RATES UP AGAIN--NEGLIGIBLY:
Well, rates rose again this week, the second consecutive week of increase after a long line of reductions. However, as the headline above indicates, the increase was minuscule. The rates, quoted in a moment, are still very near historic lows and a very good reason for buyers to keep looking for homes and sellers to consider placing their homes on the market.
Now for the rates:
30 years fixed: 3.59%, compared to 3.55% a week ago; and 4.32% a year ago;
15 years fixed: 2.84% compared to 2.85% last week; and 3.50% a year ago. As the one year comparisons prove, even with the week to week rise, rates are still markedly under last year's rates, which were considered unheard of for their low level at that time.

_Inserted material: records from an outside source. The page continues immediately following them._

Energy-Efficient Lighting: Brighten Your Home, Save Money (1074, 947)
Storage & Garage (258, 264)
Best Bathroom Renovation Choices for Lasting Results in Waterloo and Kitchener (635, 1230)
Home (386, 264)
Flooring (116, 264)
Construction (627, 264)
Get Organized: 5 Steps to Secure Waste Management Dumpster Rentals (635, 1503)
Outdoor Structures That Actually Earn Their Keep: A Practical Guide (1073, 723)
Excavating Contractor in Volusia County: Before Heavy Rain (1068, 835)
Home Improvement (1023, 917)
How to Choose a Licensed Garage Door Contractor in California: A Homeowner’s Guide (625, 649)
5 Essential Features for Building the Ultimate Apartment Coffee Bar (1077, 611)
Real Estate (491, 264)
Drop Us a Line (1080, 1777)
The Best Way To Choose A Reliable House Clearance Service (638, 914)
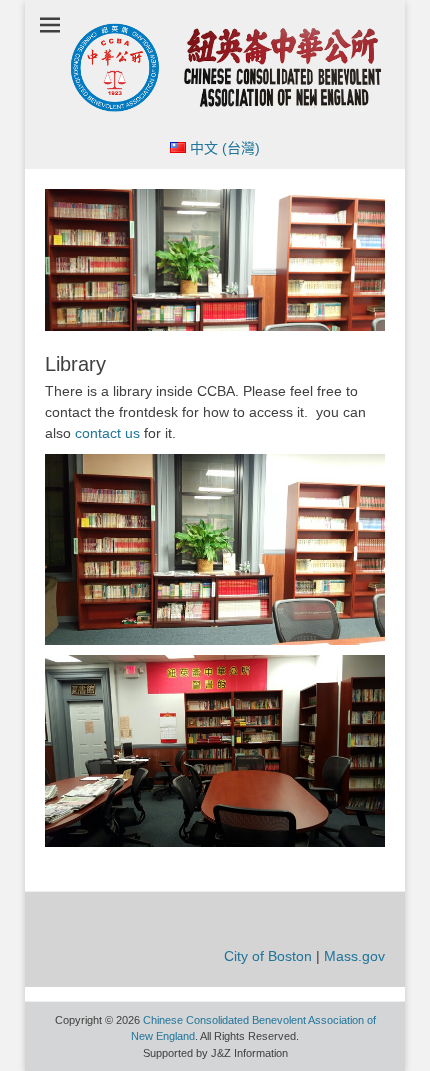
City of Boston (268, 956)
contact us (107, 433)
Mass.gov (354, 956)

Need advice or help? Call us; we'd be pleased to assist: Peter: (415) 279-6466; Jane: (415) 531-4091.

Friday, August 03, 2012

Rates & Jobs UP!! So Are Prices!
The first sounds bad, but isn't and the second sounds good -- and IS! First, mortgage rates. As those of you who follow this blog already know, I have often emphasized the importance of the continuing low rates. Well, this week they increased, but not to worry! The increase was minimal--just seven hundredths (lenders call these 'basis' points) of a percent from last week. So still excellent rates if you're a buyer. If you're a seller, they are still excellent rates for potential buyers to be able to make an offer for your home. So, either way, you benefit.
I have also recently emphasized that a seller has a better chance if there are more people with jobs, because if someone is working, he/she is more likely to be able to get a loan and buy a home. Well, in figures released today, over 163,000 new jobs were created. While that's nationally, part of those numbers are right here in the Bay Area and some of those in Marin. So you now have more folks who may be legitimate candidates to buy your home.

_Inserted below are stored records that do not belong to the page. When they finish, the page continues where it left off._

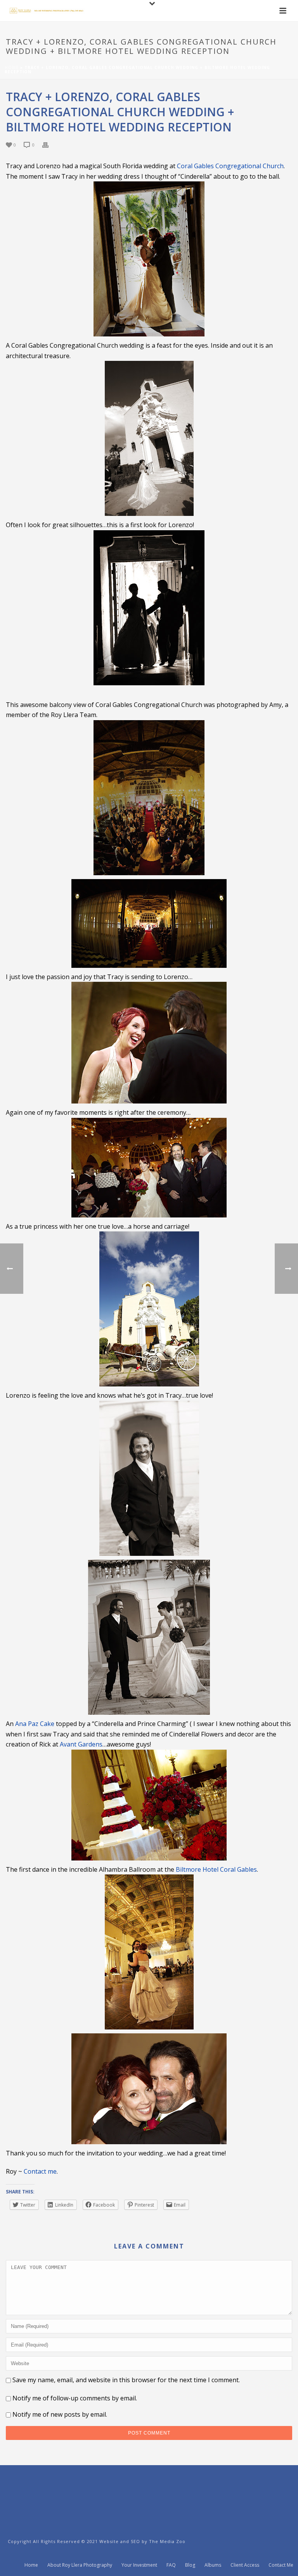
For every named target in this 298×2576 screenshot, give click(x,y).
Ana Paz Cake (34, 1723)
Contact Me (281, 2565)
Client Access (244, 2565)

Finally, the comment at the top about prices being up is based on the most recent Case-Shiller report, released at the start of the week. For the first time in nearly four years, all twenty municipal areas that comprise the report were all up. That's good, but what's even better for sellers is that the highest jump was right here in the Bay Area, with an increase of over 3% from a year ago. While that makes it a bit more costly for you buyers, there are still many opportunities for the buyer who is pre-approved for their loan and moves quickly. For sellers, the figures speak for themselves.